Cognitive Behavioural Therapy (CBT) is an evidence-based therapy for several disorders. It can help to reduce distress and improve your ability to function. CBT can be used with school-aged children and youth. If it is modified to have a stronger focus on behaviour, CBT can be used with children as young as 4.
CBT teaches you to examine and change the way you:
- think (cognitive)
- act (behaviour) and
- feel (emotionally and physically)
The concept behind CBT is that our thoughts about a situation, how we feel, and how we behave are all inter-related. CBT helps children and youth become more aware of their thoughts, actions and feelings so they can view difficult situations more clearly and respond more effectively.
CBT also encourages a child or youth to practice more helpful behaviours in their day-to-day lives. They learn how to gradually face situations they fear rather than avoid them (in the case of anxiety) or to be more active (in the case of depression).
CBT is delivered in either individual or group format (see the section on group therapy for more information).
What types of challenges are best suited for CBT?
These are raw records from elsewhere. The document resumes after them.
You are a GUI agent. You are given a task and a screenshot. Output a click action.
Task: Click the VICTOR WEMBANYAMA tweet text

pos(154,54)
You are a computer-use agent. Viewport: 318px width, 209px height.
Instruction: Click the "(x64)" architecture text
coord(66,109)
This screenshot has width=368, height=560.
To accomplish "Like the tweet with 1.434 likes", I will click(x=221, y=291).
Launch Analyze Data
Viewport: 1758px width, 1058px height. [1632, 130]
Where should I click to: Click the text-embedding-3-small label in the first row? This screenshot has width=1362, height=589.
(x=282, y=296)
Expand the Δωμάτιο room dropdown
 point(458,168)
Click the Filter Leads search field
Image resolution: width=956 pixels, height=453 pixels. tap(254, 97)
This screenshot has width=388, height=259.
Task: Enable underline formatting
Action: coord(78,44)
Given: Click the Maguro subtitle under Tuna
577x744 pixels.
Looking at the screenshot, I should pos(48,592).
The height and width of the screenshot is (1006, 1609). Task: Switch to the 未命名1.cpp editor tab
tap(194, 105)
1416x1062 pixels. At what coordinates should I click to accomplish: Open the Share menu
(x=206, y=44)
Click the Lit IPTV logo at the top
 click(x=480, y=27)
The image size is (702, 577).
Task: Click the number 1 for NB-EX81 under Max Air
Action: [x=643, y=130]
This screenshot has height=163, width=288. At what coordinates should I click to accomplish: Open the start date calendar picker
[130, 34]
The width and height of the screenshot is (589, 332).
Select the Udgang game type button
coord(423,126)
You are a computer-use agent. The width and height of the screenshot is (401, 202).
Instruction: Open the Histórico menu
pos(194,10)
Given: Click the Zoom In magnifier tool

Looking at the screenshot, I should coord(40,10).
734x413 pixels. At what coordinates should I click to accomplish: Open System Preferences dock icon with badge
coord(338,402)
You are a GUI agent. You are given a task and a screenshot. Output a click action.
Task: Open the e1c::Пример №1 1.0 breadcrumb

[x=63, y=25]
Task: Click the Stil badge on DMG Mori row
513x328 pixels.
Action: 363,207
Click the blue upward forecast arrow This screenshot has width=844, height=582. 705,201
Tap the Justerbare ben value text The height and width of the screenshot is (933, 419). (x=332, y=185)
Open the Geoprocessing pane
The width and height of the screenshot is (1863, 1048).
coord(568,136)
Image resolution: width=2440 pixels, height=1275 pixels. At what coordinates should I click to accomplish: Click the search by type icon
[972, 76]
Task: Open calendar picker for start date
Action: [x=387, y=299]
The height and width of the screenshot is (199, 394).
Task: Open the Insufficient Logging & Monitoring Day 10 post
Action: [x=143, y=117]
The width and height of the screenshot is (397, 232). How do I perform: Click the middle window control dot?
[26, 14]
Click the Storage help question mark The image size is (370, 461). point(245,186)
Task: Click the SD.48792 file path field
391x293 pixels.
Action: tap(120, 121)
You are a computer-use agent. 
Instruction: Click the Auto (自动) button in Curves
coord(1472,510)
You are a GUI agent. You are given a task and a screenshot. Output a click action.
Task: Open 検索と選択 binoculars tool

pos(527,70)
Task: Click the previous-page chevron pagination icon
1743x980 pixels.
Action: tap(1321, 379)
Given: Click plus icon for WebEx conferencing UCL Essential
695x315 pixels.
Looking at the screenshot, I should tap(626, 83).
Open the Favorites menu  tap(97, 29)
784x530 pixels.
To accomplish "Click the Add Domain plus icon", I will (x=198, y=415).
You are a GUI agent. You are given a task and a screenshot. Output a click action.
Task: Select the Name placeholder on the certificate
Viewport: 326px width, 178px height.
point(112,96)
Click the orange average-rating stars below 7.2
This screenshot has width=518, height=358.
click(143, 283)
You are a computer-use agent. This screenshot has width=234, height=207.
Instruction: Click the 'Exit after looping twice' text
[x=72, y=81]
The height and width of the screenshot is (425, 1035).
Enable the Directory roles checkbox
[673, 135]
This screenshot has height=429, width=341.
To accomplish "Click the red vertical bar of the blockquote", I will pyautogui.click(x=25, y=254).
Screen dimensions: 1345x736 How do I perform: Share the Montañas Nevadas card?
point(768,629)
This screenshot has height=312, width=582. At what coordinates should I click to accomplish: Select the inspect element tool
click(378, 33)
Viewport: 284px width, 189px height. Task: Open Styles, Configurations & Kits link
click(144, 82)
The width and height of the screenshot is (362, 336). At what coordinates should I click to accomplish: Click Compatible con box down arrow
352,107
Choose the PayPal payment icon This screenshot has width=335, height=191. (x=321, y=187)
CBT is an effective treatment for a wide range of challenges, including:
- chronic pain
- eating disorders
- low self-esteem
- anger problems
- substance use problems
- obsessive compulsive disorder
- post-traumatic stress disorder and symptoms
CBT is especially effective in managing mild to moderate anxiety and depression. It is as effective (if not more) as treatment with medication alone. Children and youth experiencing anxiety and depression are less likely to relapse when treated with CBT.
How long will it take?
A child or youth usually attends between 8 and 20 treatment sessions with a therapist. They work together to understand and change patterns of thinking and behaving. The goal is to learn tools for managing situations and feelings that are challenging. Home practice between sessions is a key part of CBT. Once children learn new skills, have a chance to master them, and start to see some positive changes, they often stop therapy. Sometimes they need a few ‘booster sessions’ when new challenging situations arise.
Parents are involved in their child’s CBT either directly in the sessions or in learning about the child’s progress and therapy at the end of each session. They often coach their child at home to put new skills into practice. For children and youth with anxiety disorders and Obsessive Compulsive Disorder (OCD), the therapist may also ask parents to practice allowing their child to face fears rather than avoid them. With youth, the amount of parental involvement depends on a number of factors.